**Input for this task**

──────

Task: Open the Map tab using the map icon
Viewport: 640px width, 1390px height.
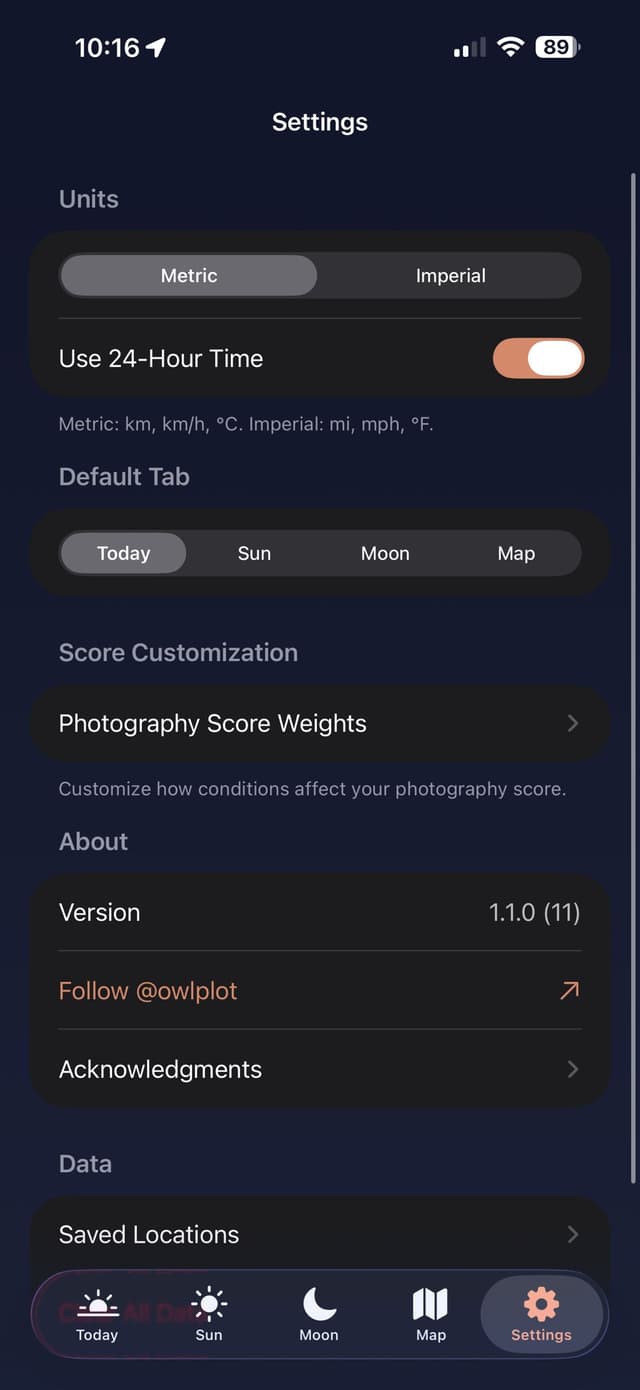Action: pos(430,1303)
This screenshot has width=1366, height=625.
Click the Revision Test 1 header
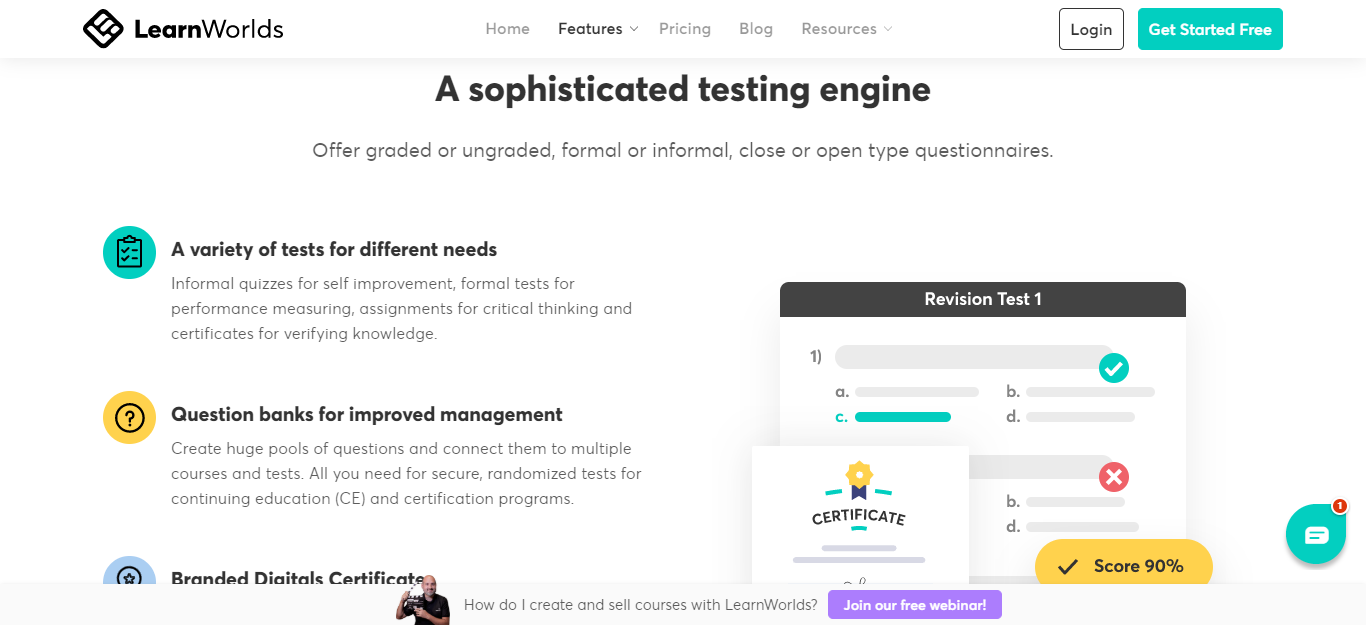983,299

──────

**Exercise aim**
Every record above should reappear exactly, with the pictures gone.

**Output of the exercise**
Task: Open the Map tab using the map icon
Viewport: 640px width, 1390px height.
Action: pos(430,1303)
This screenshot has width=1366, height=625.
Click the Revision Test 1 header
983,299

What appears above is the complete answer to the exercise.